Cuando se le pone todo esto por delante, el señor Padilla pasa de pantalla: de la ignorancia a la prepotencia. Saca en redes sociales tres papers escogidos que le dan la razón y lo llama ciencia, como si no supiéramos que se pueden espigar papers virtualmente para apoyar cualquier cosa que uno desee: como si fuésemos imbéciles, en suma. Y para rematar llama a todo aquel que le refute —un grupo que engloba aproximadamente a todas las mujeres y hombres con dos dedos de frente— «el regrerío», porque se ve que ya se le gastó «fachosfera», o, en un alarde de originalidad, «terraplanistas epidemiológicos».
Al Ministerio de Sanidad le faltó tiempo para tuitear la astracanada de Padilla, concluyendo al nivel más lerdo: «Los hombres viven menos, se suicidan más y consumen más drogas. No es la genética: es una masculinidad que empuja a asumir riesgos y ridiculiza la vulnerabilidad». Me es imposible saber si hay más maldad o estulticia en esta enésima muestra de la falacia de los dos puños («o es la genética o es la masculinidad tóxica»). Lo que sí sé es que ya hemos perdido toda referencia sobre la politización de las instituciones, de hasta qué punto el gusano del sectarismo está royendo el corazón de nuestra democracia. Tan burda fue la cosa que recibió su nota de la comunidad en Twitter («Sanidad presenta como hecho estadístico un artículo de opinión que no contiene un solo dato ni fuente científica»). No esperemos rectificación alguna: el gobierno que se autoproclama «adalid de la verdad» jamás recula en su desvergüenza. Cómo añoro los tiempos en que con mis impuestos los Ministerios intentaban gestionar algo, en lugar de excretar ideologramas.

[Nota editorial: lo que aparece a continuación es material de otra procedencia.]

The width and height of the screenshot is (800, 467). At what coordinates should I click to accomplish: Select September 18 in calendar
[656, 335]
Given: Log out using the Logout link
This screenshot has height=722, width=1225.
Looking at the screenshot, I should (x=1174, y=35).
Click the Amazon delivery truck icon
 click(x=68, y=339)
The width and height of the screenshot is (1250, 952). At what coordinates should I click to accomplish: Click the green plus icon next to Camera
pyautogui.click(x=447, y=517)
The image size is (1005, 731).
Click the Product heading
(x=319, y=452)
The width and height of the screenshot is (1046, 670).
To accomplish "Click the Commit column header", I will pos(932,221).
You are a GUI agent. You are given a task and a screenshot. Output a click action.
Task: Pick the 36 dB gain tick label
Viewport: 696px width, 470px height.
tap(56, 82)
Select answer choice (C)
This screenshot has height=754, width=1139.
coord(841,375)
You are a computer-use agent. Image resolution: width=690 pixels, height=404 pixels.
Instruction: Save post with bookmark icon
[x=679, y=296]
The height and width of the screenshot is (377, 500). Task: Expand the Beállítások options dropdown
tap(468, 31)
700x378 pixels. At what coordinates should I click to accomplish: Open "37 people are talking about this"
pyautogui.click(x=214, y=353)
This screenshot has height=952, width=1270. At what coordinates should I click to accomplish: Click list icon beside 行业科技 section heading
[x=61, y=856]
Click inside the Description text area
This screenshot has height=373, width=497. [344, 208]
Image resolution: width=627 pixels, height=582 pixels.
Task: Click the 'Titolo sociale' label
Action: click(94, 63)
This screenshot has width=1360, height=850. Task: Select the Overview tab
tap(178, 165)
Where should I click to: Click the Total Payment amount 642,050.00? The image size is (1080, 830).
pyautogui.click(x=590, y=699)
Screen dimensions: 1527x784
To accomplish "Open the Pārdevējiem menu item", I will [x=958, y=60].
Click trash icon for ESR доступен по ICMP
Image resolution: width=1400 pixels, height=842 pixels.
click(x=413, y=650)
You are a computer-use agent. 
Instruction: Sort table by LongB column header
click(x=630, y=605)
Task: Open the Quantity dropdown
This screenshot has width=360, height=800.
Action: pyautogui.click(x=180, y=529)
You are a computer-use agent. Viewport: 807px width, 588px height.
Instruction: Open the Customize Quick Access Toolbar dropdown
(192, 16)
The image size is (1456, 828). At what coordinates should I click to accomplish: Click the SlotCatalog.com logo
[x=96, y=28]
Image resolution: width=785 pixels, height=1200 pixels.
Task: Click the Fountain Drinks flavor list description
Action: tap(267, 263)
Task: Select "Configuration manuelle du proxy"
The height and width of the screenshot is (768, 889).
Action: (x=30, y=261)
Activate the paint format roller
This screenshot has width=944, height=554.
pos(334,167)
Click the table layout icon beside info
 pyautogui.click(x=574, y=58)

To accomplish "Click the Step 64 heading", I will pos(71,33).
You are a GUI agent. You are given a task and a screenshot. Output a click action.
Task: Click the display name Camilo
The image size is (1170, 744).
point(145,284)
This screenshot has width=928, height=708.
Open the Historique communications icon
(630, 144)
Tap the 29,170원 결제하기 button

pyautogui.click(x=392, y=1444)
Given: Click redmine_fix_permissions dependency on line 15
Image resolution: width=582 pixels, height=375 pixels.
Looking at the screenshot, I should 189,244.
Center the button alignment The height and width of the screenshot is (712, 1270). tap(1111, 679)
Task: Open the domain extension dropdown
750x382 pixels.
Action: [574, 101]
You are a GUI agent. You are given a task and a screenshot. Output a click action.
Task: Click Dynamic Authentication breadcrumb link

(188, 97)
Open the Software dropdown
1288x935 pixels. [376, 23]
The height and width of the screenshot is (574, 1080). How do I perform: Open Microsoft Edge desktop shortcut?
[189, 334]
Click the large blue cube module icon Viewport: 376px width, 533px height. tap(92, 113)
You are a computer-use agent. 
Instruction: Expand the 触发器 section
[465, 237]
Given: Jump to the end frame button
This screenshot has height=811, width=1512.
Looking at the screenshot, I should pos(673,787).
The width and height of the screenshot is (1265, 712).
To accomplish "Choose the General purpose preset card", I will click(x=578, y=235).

«La masculinidad es una jaula muy pequeña»: este es el epígrafe —que firma la escritora Chimamanda Ngozi Adichie— con el que el señor Padilla encabeza su artículo. Lo cierto es que no hay jaula más pequeña que la de una mente jibarizada por la ideología. El mundo necesita lo contrario: complejidad, argumentos por elevación y verdadera ciencia. Decía Paul Watzlawick en ese pequeño gran libro llamado El arte de amargarse la vida que para quien sólo dispone de un martillo todas las cosas adquieren el irresistible aspecto de un clavo. Habiendo tantas personas sufriendo por dramas tan dolorosos como carecer de un hogar, tener adictos en la familia u hombres queridos que se suicidaron, le voy a pedir al señor Padilla que se meta su martillo por donde le quepa.